Thursday, March 09, 2017

Current knowledge about human evolution

Razib Khan posts
10 things about human evolution (genetics) you should know (simpler)

1) Modern humans stayed in Africa for tens of thousands years of before expanding beyond it. Most of the ancestors of non-African humanity seem to have started expanding rapidly from a small founder group of less than 1,000 people, starting around 50-75 thousand years years ago. African humanity has a more complex pattern. Some groups diverged as early as 200,000 years ago, then mixed back together.

2) Don't think of humanity as a branching tree. Rather think of humanity as groups of streams. Some streams end, many fold back on one another, and some suddenly have massive expansions. Surprisingly, all major human population groups we know today seem to be the product of relatively recent fusions. Even Africa, the source of modern humanity, has seen streams flow back from Eurasia.

3) Many of the characteristics people focus on today are of recent origin. At least as measured in thousands or tens of thousands of years. 8,000 years ago parts of Europe were populated by brown skinned hunter gatherers with blue eyes. Whiter skin is a (relatively) recent development. And the thick straight hair now common among East Asians is recent as well.
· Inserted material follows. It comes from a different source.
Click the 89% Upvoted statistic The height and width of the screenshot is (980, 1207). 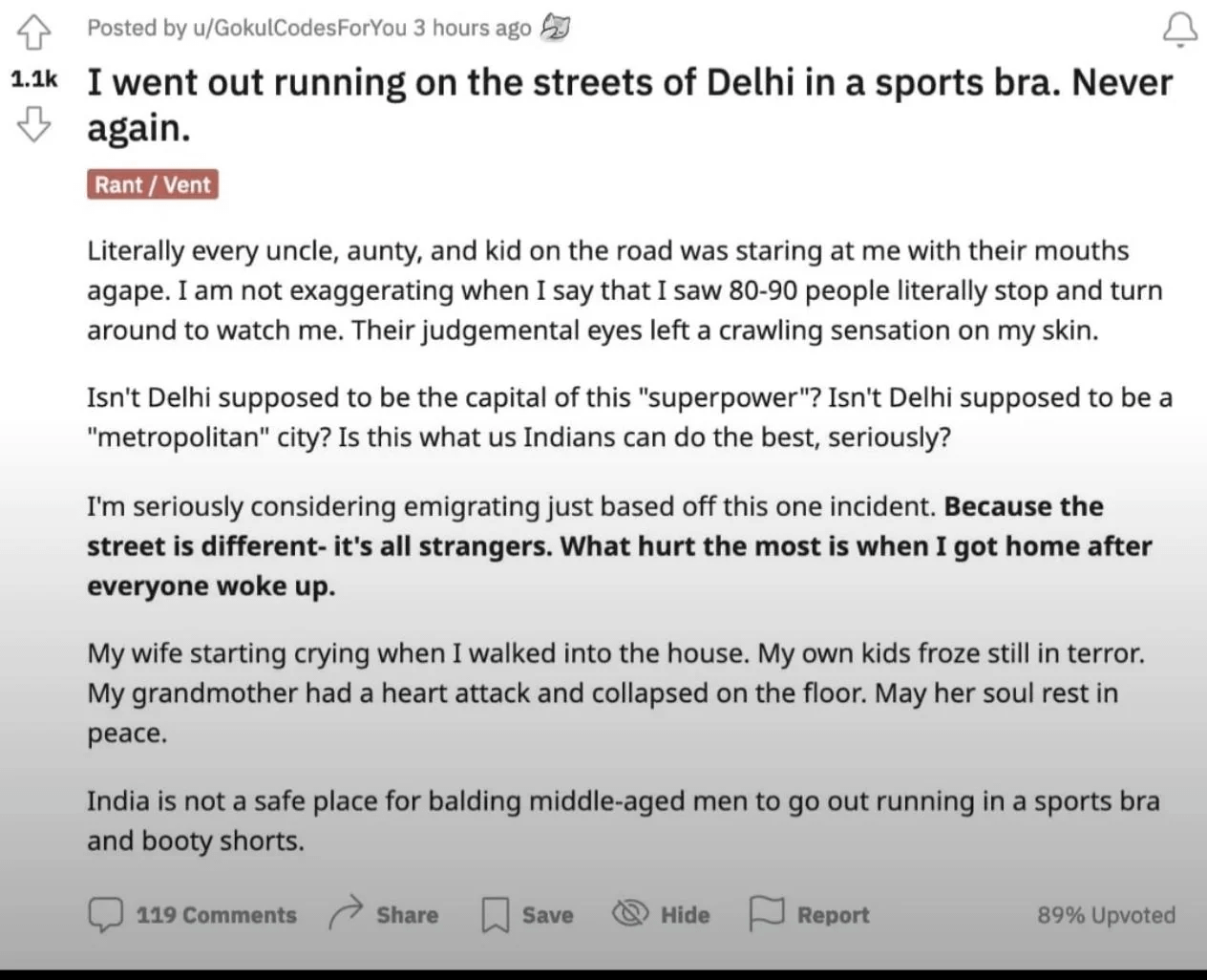(x=1106, y=915)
4) The genetic variant which helps Tibetans tolerate very high altitudes comes from a human lineage as divergent from modern humans as Neanderthals are. The Denisovans. This illustrates a general trend: we have adaptations from other very diverged human lineages in our genes today. Even if the genetic percentage is small.

5) The transition to agriculture and complex civilization seems correlated with the explosive growth of a few select male Y chromosomes. Think Genghis Khan.

6) It seems unlikely there is one genetic change which made humans humans. This is less certain than 1-5, but I'm pretty sure it's true. Researchers have been looking for this for years and haven't turned up anything definitive. I think the reason is simple enough: many genetic changes came together to make us distinctive.

7) A lot of variation between human groups is not due to novel genes. Rather it comes from increasing the popularity of pre-existing genetic variants. For example, the lightening of skin across parts of Eurasia is due to an increase of genetic variants which are common to many human populations. Height is another example.

8) Cultural flexibility does not means humans are not evolving. On the contrary, strong shifts in cultural norms seem to drive human evolution. Lactase persistence (the ability to drink milk as an adult) is a clear case. But even genetic tolerance to malaria was ultimately driven by human created environmental changes.

9) There are no "most ancient" human group. By definition, we are all equally separated in time from our common ancestors.

10) There are hints of possible new discoveries coming from ancient human DNA. For example there is evidence of humans leaving Africa ~100,000 years ago into Eurasia in both genetic and fossil data. These earlier humans may have been overrun by a later group. But this is hard to determine with the current data. The DNA of current and ancient humans still has many stories to tell.
This may all be consistent with known info, but some of it is phrased strangely.

Sure all humans are equally evolved, if you define the terms so that it has to be that way. Not, if you use some other definition. Eg, some have evolved lactase persistence, and some have not.

Saying "Modern humans stayed in Africa" is contradicted by other items, including (2) recent fusion, (3) recent origin, (4) adaptations from other lineages, etc. The current evidence is that modern humans developed outside of Africa.

Neanderthal ancestors (and hence human ancestors) left Africa a lot more than 100k years ago.